TASK TO COMPLETE ::
Exact repetition of the data is the whole task.

Stored items:
———

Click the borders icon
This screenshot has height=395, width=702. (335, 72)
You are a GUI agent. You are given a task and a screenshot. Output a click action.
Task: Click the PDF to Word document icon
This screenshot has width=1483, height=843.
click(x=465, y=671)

———

OUTPUT BELOW ::
Click the borders icon
This screenshot has height=395, width=702. (335, 72)
You are a GUI agent. You are given a task and a screenshot. Output a click action.
Task: Click the PDF to Word document icon
This screenshot has width=1483, height=843.
click(x=465, y=671)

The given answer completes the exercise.